Here’s all you need to know about them.
What Is A Fluoride Varnish Treatment?
A fluoride treatment mainly consists of fluoride varnish, which is a natural tree resin that has concentrated fluoride. The fluoride in the resin base tenaciously adheres to the teeth, promoting extended fluoride-enamel interaction.
Fluoride varnish products contain a suspension of 5% sodium fluoride combined with an alcohol-based extraction of natural varnish substances. The US government approved fluoride varnish treatments in the late 1990s, while European medical practitioners have performed these procedures for over 25 years.
Comprehensive clinical trials have proven the safety and efficacy of fluoride treatments. As a result, the American Dental Association strongly supports and encourages fluoride varnish coatings for kids.
Is Fluoride Varnish Safe?
ADA clinical trials suggest that vanish treatments are 100% safe for children, even for those under the age of 3. Most children require minimal doses of varnish per session. Preschool children are usually administered 0.3 ml of varnish, while dentists use about 0.1 ml of fluoride varnish solution to treat infants who are vulnerable to early childhood dental caries.
Thanks to the firm adherence of the varnish to the teeth, children swallow a minuscule amount of fluoride. This eliminates the risk of nausea, vomiting, or any other reactions among children.

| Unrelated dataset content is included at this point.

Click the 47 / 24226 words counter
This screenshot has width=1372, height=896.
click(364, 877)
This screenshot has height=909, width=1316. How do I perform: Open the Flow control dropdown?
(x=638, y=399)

What Is the Application Technique?
Doctors use a rubber cup or toothbrush prophylaxis to paint the fluoride varnish on the teeth, including the top and the sides. The varnish is hydrophobic and is best applied to dry teeth. It is a sticky concoction that hardens as soon as it comes in contact with saliva.
Pediatricians and dentists recommend a soft diet for 12 hours after the treatment. Children must avoid brushing their teeth for 12 hours to allow for contact between the varnish and the enamel.
While the number of fluoride treatment sessions per year depends on how susceptible a child is to cavities, the ADA recommends getting it done 2 to 4 times a year.